The Tadpole Galaxy
I have been enthralled—yes, that is the mot juste—by watching a series of lectures on the Hubble Space Telescope. The pictures, like my namesake above, are out of this world. (You can quote me on that.) Hubble has made breath-taking discoveries about the universe. Many of these are not actually discoveries; they are confirmations to hunches about what is out there. They can now actually predict, for example, what will happen when the nearby Andromeda Galaxy collides with the Milky Way. (Not to worry. That won’t happen for at least 24 million years. Plenty of time to stock up on milk.)
And Black Holes. Astronomers knew these phenomena existed, but now they can almost look inside and see what goes on. (The gravity is so strong there that even light rays do not escape!)
Ever since working with Anglican Frontier Missions I have also been fascinated by the study of ethnic groups or nations, the dynamics and internal forces that shape their identity and contours. Sometimes I put myself deep into these tribes and imagine what life is like there. Research has progressed to far reaches in uncovering these people and their life.
There is a major difference between the expanding universe covered by Hubble and the life of remote tribes on earth. People are agog over Hubble and its pictures. Imaginations and fantasies dazzle. But for the discovered peoples, they are left in the dark. No cruise ship lands, and no cable stations cover their news. The research for these least evangelized peoples, the unharvested fields, has been every bit as advanced and exacting as the research for Hubble. But as one friend commented, they are lost twice—lost to God and lost to the church.
Such are the Bottom Dwellers of today’s world.
Both, however, reflect the glory of God. We know that about the universe because David said so: “The heavens are telling the glory of God.” We know that about the tribes also because Jesus said so: “I have other sheep, not of this fold. I must bring them in also.”
Let me present the Bagri people for our case study. They live in Rajasthan and Punjab of western India as well as the Sind province of Pakistan. Here is a profile of the Bagri:
1. Discovery. I knew they existed. Back in 1994 the Board of AFM decided that we would focus on the 25 largest and least evangelized people. We went to “the man upstairs” for the list. That would be David Barrett, editor of the World Christian Encyclopedia, and his team. Their office was one floor above ours. These guys had the list. If a people existed, they were on the list, and the Bagri were there. Like astronomers who knew Black Holes were there, we knew the Bagri exist.
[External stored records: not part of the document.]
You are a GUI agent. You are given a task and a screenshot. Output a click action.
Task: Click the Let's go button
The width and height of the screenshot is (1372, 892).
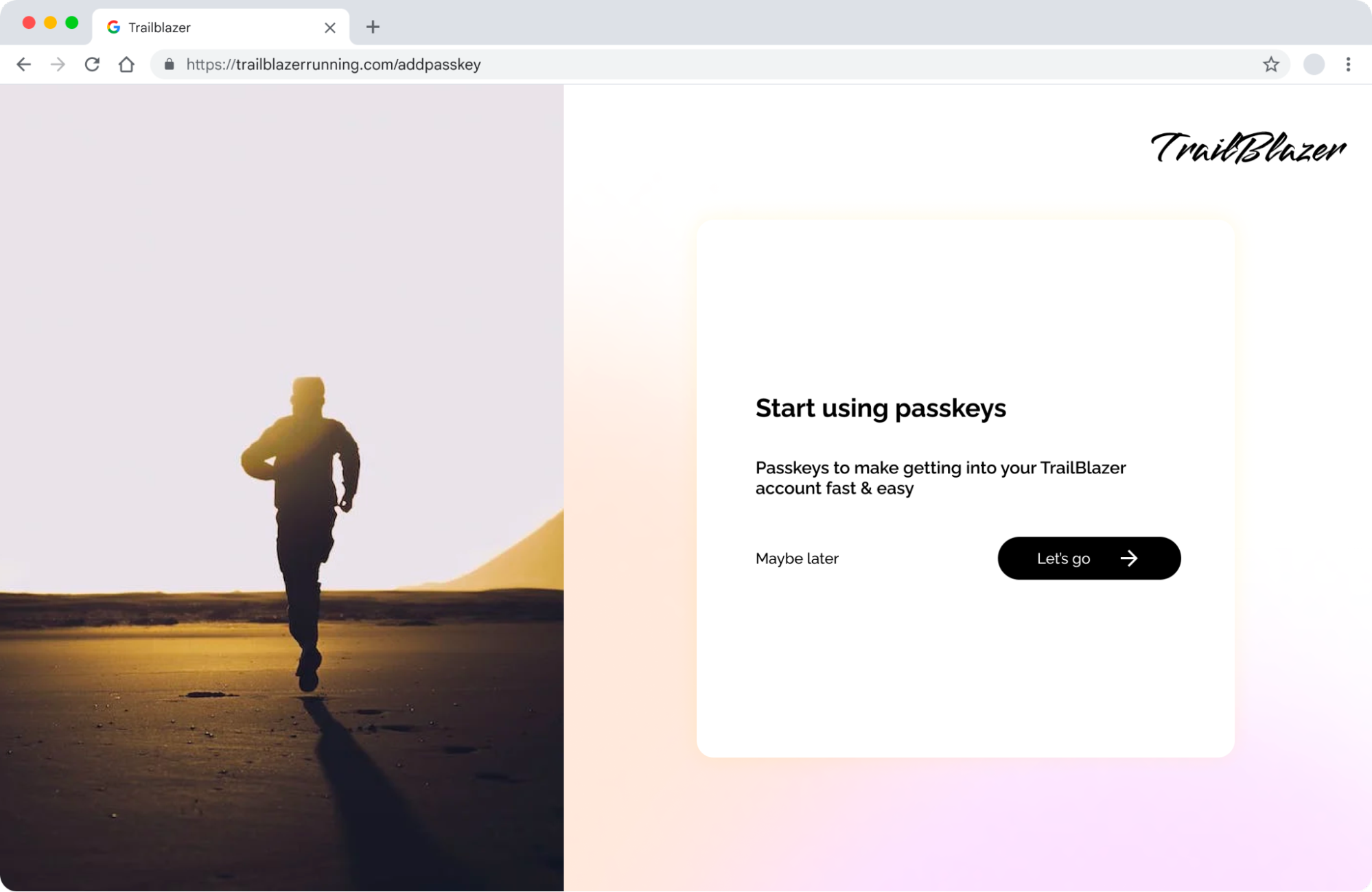click(1089, 558)
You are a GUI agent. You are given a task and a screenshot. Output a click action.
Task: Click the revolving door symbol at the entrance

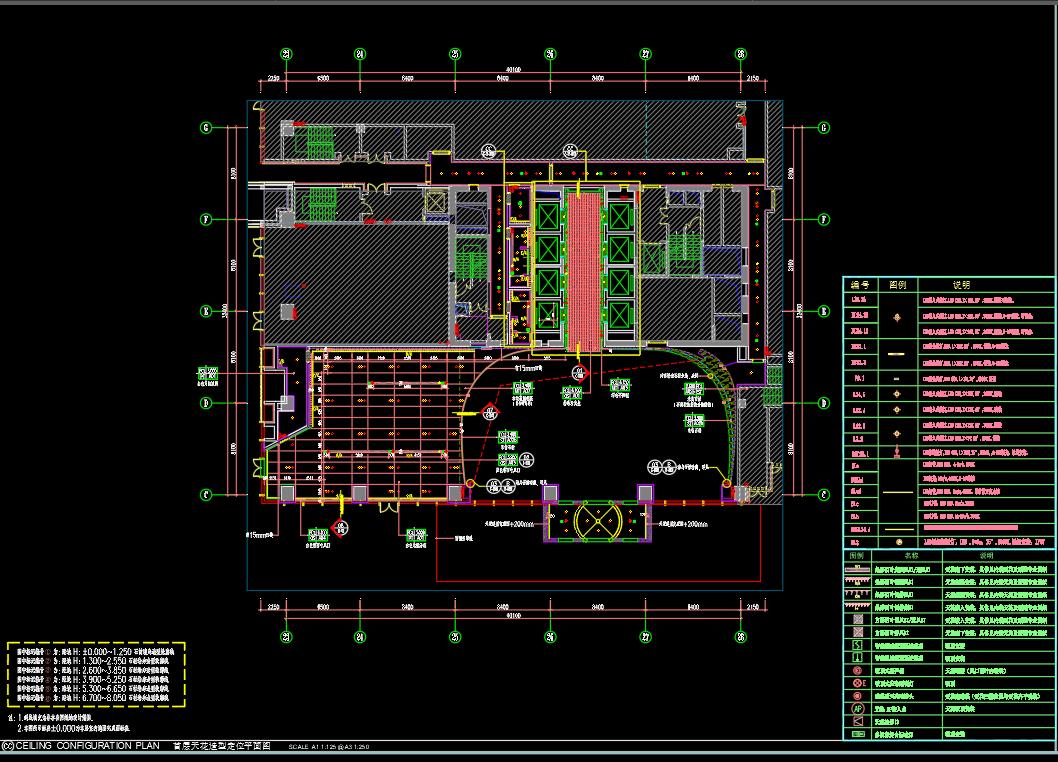pyautogui.click(x=597, y=520)
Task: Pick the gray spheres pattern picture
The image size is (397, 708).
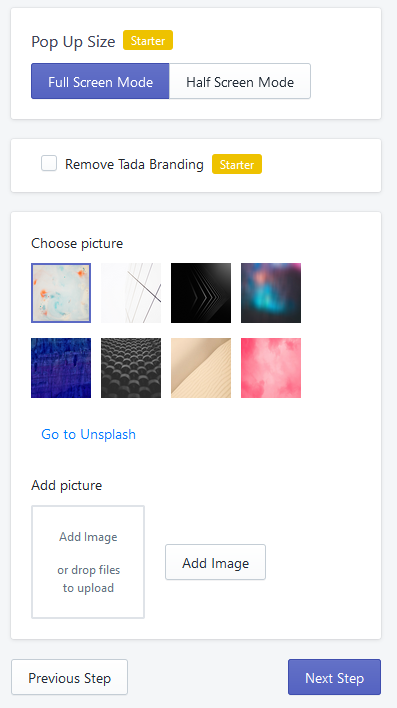Action: [131, 368]

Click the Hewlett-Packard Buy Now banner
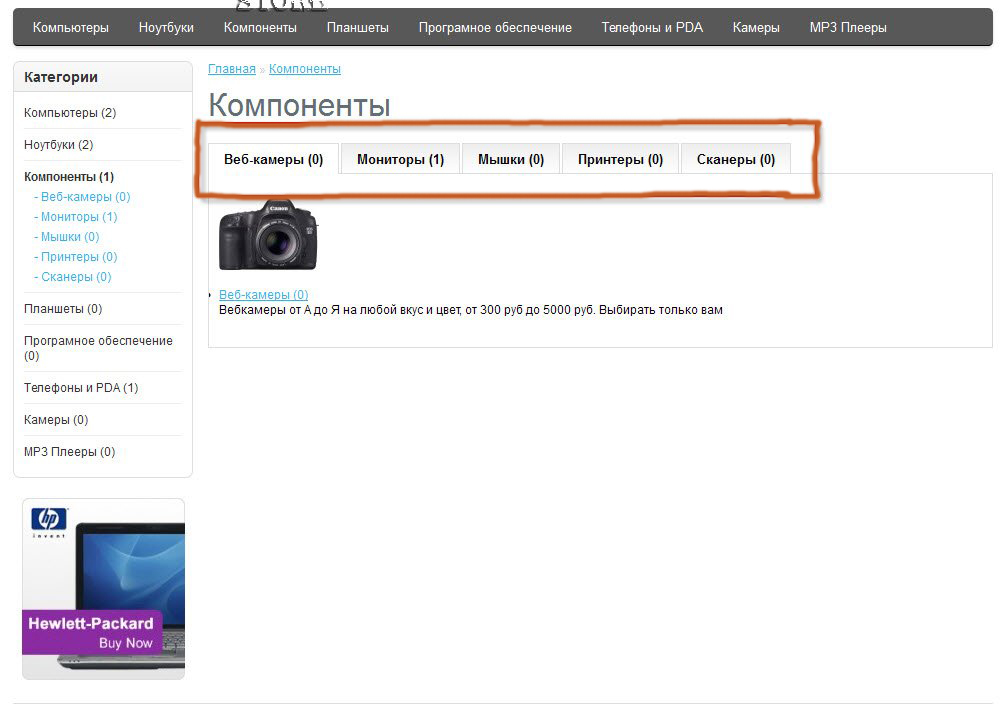click(x=103, y=589)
2. Way of life. They are nomads. They are content not to settle in one particular area. With few material possessions, they are quite at home staying on the move.
When Constance and I were in Rajasthan, friends pointed them out to us several times. As we passed through villages, we noted large blue tarps in the town centers. These, we were told, were the shelters for the Bagri. That was all they needed. Nomads.
3. Social status. In a land of vegetarian Hindus, the Bagri are meat eaters. They would be called on to bury dead cattle and other animals. Although they gave appearance as Hindus, they were in the low caste and were outcast.
Twice I had conversations with leading Christian clerics about them, once in Delhi before departing for Rajasthan and then in Jodphur, Rajasthan. At my inquiry about the Bagri the answer both times was, “Why bother with them?”
4. Research. I searched many sites for this presentation. Most of the time my search brought the following response: “Your search produced no results.”
The good people at Global Prayer Digest (.org.) covered the Bagri with two pages, both highlighting the need for Scriptures, the need for workers, and the need for an agency. Just one. That was in 2004 and again in 2008. At present for the million Bagri people there is no Jesus Film, no portion of the Bible, no New or Old Testament. No Word of God in the language they speak.
Today’s section for the Global Prayer Digest highlights the advanced technology the Wycliffe uses, a program called ParaTExt. This advancement reduces by years the translation process and increases the accuracy.
Wycliffe Bible Translators took me to a paper presented on the Bagri language. It addressed the question of whether Wycliffe ought to begin a translation of the Bible for them. The author’s recommendation was positive. May we read of progress soon!
Such are the findings of a people like the Bagri. Not quite as enthralling as Black Holes.
I’m thrilled with Hubble. Next year the James Webb telescope will go up, rendering optics 100 times more powerful than Hubble. Can’t wait!
As you might expect, the comparison with Hubble discoveries and Bottom Dwellers suggests —may I say—a predictable closing: if Hubble and stars grab our attention, how much more… I’ll leave the ending to you.
I will make the case that both Black Holes and the Bagri reflect the glory of God. Joseph Hayden gave us the cantata “Creation” with the closing refrain, “The hand that made us is divine.” Prior Roger Shutz of Taizé Community of Taizé wrote, “Les chiffes sont les signs de Dieu.” (Statistics are the fingerprints of God.)
More and more the intellectual climate of today is blind to the opening affirmation of our creed, “I believe in God the Father Almighty, maker of heaven and earth.” Likewise, many in the church are not yet able to see the Father’s view of the Bagri.
We lose big if we do not recover the right perspective on both.